Exercise> Transcribe, word for word and without additions, each line below from the one containing "Task: Switch to the Favorites category" through the one containing "The height and", both ends included.

Extracted records>
'''
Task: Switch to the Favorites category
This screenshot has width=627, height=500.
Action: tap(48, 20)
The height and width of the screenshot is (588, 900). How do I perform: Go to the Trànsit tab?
'''
'''
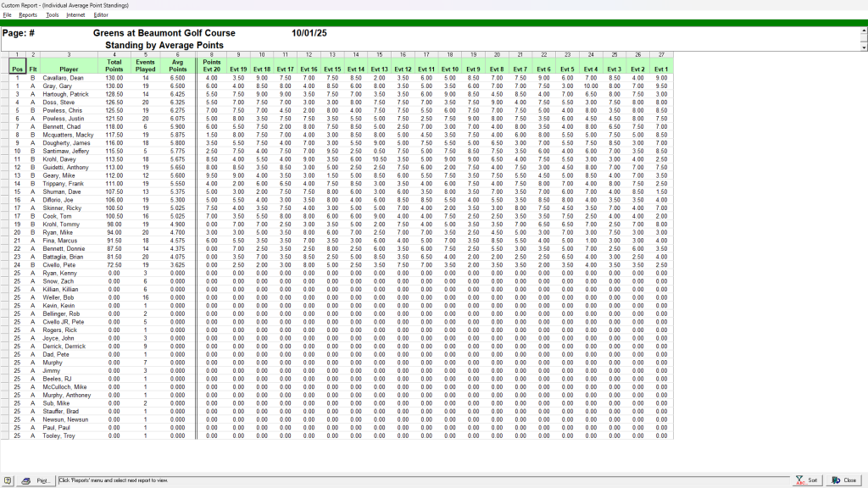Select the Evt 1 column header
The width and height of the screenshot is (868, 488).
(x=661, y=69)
'''
Reply to the exercise>
Task: Switch to the Favorites category
This screenshot has width=627, height=500.
Action: tap(48, 20)
The height and width of the screenshot is (588, 900). How do I perform: Go to the Trànsit tab?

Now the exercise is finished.